I have spent a lot of time in the last two weeks looking at aspects of the Work Programme with people from the voluntary and community sector (VCS), social enterprises, prime contractors and even been part of meetings with the minister and shadow minister responsible. The question is, what have I learned?
I think the Work Programme and how it is portrayed by the government and the opposition is consistent with what is happening across the policy arena at present and shows a consistency in the government’s approach and attitude which I will attempt to illustrate below:
1. The aims of the policy cannot be faulted: you will have to go a long way to find people who truly believe getting people back into work is a bad idea. The challenge is agreeing the best way to do it.
2. A lack of accountability: within government there is a willingness, even enthusiasm, to say ‘it’s nothing to do with us’. At the NCVO Special Interest Group (SIG), Chris Grayling said: ‘Not wishing to rubbish what you are doing here, but you shouldn’t be bringing these issues to me, you should be discussing them with the primes.’ The trouble is, he is probably right given the nature of the contracts they have created, but I do find it strange that government doesn’t see it as its role to hear issues about one of the biggest ever government contracts in this arena? As the delayed National Audit Office report asks, has DWP ‘…introduced mechanisms to manage the Work Programme and the ongoing risks to its effective delivery?’
3. A lack of willingness to learn from the past: it is interesting that in the VCS we are constantly told to evidence what we do and prove what we do works yet the government seems willing to embark on huge schemes with little supportive evidence – and when there is some they ignore it on clearly political grounds – take the Future Jobs Fund, for just one small example.
4. A lack of openness and transparency: despite the rhetoric we still have little evidence of the impact of the Work Programme in its early days. I keep being told it is working – ‘we are about where we expected to be’ is the message from the primes and government. But that’s not consistent with the providers I speak to – please can we have some data to get to grips early with issues and know where we need to put more effort in.

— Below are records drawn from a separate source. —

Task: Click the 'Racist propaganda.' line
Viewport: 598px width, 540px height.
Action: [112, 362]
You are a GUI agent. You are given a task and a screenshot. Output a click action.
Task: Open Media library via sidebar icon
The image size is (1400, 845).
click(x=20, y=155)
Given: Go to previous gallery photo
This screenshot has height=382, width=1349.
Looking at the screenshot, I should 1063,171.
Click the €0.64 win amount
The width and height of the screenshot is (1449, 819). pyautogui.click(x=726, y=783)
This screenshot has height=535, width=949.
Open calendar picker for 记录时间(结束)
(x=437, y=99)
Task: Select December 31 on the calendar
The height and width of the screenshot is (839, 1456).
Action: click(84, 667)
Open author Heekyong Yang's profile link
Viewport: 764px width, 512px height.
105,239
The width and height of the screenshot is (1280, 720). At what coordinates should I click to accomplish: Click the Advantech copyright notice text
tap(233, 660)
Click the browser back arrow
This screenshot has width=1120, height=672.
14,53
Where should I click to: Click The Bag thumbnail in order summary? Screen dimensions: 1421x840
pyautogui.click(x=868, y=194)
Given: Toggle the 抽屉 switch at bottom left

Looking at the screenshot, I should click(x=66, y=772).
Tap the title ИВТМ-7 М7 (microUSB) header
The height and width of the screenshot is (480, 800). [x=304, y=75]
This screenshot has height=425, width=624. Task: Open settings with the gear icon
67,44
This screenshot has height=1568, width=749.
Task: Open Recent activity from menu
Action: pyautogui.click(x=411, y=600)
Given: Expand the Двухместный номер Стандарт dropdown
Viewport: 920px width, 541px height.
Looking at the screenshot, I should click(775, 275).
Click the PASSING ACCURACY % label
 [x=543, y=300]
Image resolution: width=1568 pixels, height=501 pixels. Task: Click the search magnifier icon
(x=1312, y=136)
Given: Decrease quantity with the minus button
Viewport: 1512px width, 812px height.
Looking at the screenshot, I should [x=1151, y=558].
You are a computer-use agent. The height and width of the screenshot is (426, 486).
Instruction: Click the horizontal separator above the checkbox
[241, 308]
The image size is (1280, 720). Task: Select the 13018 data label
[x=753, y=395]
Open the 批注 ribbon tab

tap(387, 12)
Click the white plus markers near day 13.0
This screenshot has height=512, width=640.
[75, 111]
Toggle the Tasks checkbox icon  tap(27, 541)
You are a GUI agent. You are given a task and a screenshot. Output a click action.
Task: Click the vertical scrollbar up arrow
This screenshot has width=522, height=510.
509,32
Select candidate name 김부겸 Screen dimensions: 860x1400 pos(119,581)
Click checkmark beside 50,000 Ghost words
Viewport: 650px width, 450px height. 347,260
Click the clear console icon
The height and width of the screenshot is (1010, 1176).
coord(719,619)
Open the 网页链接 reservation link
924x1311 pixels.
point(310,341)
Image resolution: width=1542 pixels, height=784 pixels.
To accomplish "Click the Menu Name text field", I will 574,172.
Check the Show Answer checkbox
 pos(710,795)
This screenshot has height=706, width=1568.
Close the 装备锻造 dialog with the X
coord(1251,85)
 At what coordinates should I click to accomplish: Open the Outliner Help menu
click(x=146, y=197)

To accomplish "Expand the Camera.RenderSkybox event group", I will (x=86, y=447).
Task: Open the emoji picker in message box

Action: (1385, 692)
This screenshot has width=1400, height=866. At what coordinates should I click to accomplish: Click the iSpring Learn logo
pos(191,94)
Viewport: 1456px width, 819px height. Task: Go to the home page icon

5. Hear no evil see no evil: apparently, as nobody has complained using the Merlin Standard there is nothing wrong. Well that’s what the minister says anyway. It seems that anyone who has any complaints was not a good enough negotiator, was rubbish at writing business plans or clearly not delivering the right services, otherwise they would have a good contract – wouldn’t they?
6. Financial clout is paramount: apparently the primes were all chosen because of their capital base. Great, clearly this is important in a culture of payment by results and will condemn the VCS to years of picking up the scraps, but begs the question as to why you wouldn’t put ‘ability to get people back into work’ at the top of a list when devising a programme about, well, getting people back into work?
7. An over-exaggeration of the role of the VCS and social enterprise: at a select committee recently the prime minister (as opposed to essentially the Primes Minister in DWP) said ‘…over 50% of the Work Programme is being delivered by small voluntary and community groups…’. Not even the most generous interpretation of the facts could conceive that to be true, but even the other figures thrown around seem unrealistic to most. There are a couple of big players in there – in parts of Lancashire about 90% of the programme is delivered by a social enterprise – this distorts the wider picture in the northwest, the reality, even for those that DWP say are in the supply chain is that little or no business has come their way.
8. VCS is scared to speak out: I have multiple examples now of where groups feel they have been mistreated and misled. At the moment I struggle to find one to speak out in public about their experience. The chances of them using Merlin or going to the media are non-existent at the moment as they do not want to burn bridges. I predict that it will take a big player going to the wall – a prime or a big provider in the supply chain – before we see people willing to go public.
9. A lack of willingness to rethink anything: at the NCVO SIG it seemed to me that the minister was not keen to rethink anything. Even when presented with a compelling case of changing payment profiles slightly, with no greater spend required, he was unwilling to recognise the issue or consider addressing it.
10. You don’t know what you’ve got till it’s gone: I fear that like in many other arenas, when government and primes realise that they need some of the smaller niche services provided by voluntary organisations in particular, they will have gone to the wall. Many services are currently being delivered on the back of reserves and dwindling grant programmes, all of which will be gone by the time everyone shows the necessary understanding of the overall environment required to get people who are a long way from the labour market back into work.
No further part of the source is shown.